Earn back voters’ trust

Former congressional candidate Kat Abughazaleh, 26, appeared with The Ink’s Anand Giridharadas on “Morning Joe” to discuss what Democrats must do differently to win back the trust of working people. She built her campaign on aiding people in her district. After finishing second in a field of 16, she founded Kapow to keep her community together. Democrats need to show, not tell that they are fighting for working people. Create a home for them.
Abughazaleh spared no criticism of her party.
“We’re doing the same things over and over again and expecting different results, and that’s just not going to happen,” she told her hosts. “We have to do something different, and I think that should start with helping people.”
Some in her own party stand in the way of unity, she believes. Democrats have to be unified in their goal of fighting for the working class, a party of the New Deal and the Civil Rights Act.
I see the same. Democrats are reactive, not proactive. They don’t think outside the box. They built the box. It’s what prompted an exasperated Giridharadas a year ago to declare, “I feel so fucking undefended by these people. Like what are they doing, any of them?”
Riffing on that last year, I wrote:
I watched most of the DNC’s 12-1/2 hour winter meeting days earlier. Most of the speeches were dispiriting. They could have been written 30 years ago. Members said what they what they were expected to say as good lefties, what they learned to say years earlier then stopped learning.
It was speech after speech of Democrats saying what Democrats are expected to say to Democrats who expected to hear it.
Here in North Carolina in 2004, Democrats were 48 percent of registered voters. Republicans were 34 percent. Independents (“unaffiliated” here) were an afterthought at 18 percent. Twenty-two years later, independents are 39 percent, Republicans and Democrats are tied at 30. Democrats have lost 18 points in registration while independents have gained 21. Likely something similar has happened where you live.
Democrats as a party seem not to have noticed. They’ve certainly not changed their campaign formats over that time. A former campaign manager complained to me about that just yesterday. They update their software and adopt new digital tools, but in service to strategies as stale as those DNC speeches.

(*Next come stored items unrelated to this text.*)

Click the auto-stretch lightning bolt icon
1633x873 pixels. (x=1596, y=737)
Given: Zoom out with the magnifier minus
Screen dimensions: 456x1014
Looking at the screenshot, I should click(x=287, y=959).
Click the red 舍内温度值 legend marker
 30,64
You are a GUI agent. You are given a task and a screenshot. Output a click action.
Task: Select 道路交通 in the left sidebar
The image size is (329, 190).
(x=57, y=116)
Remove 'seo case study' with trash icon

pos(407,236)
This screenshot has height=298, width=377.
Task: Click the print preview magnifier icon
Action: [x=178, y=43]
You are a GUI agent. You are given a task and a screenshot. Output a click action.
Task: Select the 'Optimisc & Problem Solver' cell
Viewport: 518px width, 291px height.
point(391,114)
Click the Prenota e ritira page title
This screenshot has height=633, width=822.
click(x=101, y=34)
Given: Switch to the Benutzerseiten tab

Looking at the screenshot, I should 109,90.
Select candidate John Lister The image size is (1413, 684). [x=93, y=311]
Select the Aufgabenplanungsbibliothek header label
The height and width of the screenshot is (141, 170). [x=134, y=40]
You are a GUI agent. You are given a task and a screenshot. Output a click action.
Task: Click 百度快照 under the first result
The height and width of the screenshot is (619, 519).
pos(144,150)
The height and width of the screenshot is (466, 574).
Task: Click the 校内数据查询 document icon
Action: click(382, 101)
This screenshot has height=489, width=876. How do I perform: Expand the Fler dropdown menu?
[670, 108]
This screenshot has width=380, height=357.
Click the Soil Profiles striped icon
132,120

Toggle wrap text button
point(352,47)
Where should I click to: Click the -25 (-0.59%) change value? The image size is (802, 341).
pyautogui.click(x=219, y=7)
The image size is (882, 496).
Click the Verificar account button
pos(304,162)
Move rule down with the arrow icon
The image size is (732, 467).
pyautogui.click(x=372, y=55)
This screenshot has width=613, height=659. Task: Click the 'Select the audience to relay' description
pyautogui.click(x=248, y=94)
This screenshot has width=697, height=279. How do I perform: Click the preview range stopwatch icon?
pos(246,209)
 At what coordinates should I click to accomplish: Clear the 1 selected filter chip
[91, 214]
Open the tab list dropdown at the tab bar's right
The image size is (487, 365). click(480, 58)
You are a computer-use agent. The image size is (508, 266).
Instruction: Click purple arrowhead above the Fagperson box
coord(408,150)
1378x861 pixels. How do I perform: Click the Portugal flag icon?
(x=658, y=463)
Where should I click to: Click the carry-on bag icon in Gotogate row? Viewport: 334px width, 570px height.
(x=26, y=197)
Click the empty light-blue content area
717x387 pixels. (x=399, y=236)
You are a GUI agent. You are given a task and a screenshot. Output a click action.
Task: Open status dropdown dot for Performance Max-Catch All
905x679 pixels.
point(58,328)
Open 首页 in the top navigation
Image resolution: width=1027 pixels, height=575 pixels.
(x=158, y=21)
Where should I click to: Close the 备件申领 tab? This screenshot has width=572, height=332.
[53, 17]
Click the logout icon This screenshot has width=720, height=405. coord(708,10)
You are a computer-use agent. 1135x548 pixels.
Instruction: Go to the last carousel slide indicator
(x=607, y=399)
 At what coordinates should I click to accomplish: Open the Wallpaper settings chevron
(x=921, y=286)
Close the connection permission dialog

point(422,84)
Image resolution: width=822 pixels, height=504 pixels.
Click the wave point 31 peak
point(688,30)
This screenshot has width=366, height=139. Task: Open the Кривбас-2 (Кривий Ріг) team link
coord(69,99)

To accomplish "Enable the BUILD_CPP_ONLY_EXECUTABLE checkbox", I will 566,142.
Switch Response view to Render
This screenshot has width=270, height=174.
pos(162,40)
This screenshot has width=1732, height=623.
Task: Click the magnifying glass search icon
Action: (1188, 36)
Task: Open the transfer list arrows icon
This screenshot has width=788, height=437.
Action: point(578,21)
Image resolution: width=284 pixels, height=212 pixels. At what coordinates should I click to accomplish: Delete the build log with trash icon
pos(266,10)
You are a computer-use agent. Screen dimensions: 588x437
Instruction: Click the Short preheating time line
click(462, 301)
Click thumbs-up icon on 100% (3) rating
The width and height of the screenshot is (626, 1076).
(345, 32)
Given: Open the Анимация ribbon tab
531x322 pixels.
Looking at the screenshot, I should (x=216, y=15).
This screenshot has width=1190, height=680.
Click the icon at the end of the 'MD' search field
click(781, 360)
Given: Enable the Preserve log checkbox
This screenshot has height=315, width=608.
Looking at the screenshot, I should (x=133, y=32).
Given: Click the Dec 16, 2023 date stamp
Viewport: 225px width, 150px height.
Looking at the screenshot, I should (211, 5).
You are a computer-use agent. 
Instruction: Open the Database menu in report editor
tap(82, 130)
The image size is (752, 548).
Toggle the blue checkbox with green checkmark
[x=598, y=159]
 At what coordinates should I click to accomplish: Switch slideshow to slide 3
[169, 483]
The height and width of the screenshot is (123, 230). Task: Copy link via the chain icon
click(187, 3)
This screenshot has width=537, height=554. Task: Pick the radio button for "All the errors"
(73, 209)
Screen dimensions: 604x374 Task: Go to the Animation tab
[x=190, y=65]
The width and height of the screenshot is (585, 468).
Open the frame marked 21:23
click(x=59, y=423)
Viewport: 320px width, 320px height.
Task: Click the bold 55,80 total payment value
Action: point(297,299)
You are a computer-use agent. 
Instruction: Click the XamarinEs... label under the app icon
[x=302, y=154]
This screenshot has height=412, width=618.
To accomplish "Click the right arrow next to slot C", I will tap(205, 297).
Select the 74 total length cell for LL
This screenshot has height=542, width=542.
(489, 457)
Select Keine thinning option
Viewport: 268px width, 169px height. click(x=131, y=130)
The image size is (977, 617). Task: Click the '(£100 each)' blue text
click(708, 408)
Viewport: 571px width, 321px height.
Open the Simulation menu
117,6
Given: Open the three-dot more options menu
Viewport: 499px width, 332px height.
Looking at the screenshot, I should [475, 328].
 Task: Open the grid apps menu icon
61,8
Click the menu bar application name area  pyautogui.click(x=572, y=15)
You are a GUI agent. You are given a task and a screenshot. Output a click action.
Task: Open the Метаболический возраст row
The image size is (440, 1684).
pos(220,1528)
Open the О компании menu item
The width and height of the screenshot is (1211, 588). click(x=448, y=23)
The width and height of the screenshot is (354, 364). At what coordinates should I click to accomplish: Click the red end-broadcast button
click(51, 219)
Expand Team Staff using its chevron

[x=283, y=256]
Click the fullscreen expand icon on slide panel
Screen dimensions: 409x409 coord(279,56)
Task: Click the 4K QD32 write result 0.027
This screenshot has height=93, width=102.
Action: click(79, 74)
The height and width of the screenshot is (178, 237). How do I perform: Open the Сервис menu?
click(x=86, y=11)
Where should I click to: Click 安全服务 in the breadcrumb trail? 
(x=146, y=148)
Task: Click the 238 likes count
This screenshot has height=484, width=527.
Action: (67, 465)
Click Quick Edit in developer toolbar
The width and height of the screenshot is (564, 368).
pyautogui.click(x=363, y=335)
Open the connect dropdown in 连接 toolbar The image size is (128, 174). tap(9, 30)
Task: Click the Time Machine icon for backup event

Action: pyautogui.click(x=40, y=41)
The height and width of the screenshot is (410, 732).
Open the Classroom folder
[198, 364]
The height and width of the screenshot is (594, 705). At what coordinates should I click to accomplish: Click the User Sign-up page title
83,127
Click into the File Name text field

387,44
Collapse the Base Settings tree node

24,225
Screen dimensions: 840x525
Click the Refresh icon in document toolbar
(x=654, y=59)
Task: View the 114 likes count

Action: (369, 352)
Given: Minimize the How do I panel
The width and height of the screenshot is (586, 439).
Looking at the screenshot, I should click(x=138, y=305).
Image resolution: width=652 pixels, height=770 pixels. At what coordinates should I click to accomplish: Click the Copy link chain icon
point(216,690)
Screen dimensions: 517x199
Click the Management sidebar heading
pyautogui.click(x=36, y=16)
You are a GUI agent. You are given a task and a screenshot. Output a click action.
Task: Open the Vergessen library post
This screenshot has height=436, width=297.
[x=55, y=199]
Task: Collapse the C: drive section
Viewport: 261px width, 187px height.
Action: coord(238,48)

Yes, since 2004 we’ve seen big cultural and political shifts. Millennials and Gen Z especially see no reason to join parties seen as slipping into irrelevance. They’ve lived through Sept. 11 and the so-called War on Terror. They’ve experienced the Great Recession, a global pandemic, and the Jan. 6 insurrection as well as Trump’s war on immigrants, the Supreme Court’s war on civil and voting rights, and the resurrection of a fascist movement. Their economic prospects are shrinking. And yet Democrats keep plodding along as if nothing has changed. Not only do voters feel undefended, as Giridharadas does, but young people have “never really felt seen” by either major party.
It’s no surprise. Democrats have noticed neither them nor the political ground shifting beneath them. Much less make adjustments over the last two decades. They’ve lost people’s trust and we all have nearly lost our country. Democrats see Trump’s approval ratings falling like a rock, as Giridharadas notes in the video [timestamp 5:48]. But where has that historic unpopularity become support for Democrats? There has been no real reckoning with their disconnect from communities and with that loss of trust.
“Movements need to be homes, not just opinion factories,” Giridharadas says. People around the country may vote for the Democratic Party, but they don’t feel the party speaks to them.
Maybe start with making them feel seen. Week after week, commuters honk, wave, and cheer for a dancing old man who struts around like Mick Jagger. He displays message signs that don’t bark about his pet political issues but address their lived experiences. It’s not a model for how Democrats should retool their campaigns, but at least it’s not the same old shit.
Update: And maybe not “take shit lying down.” And take no prisoners.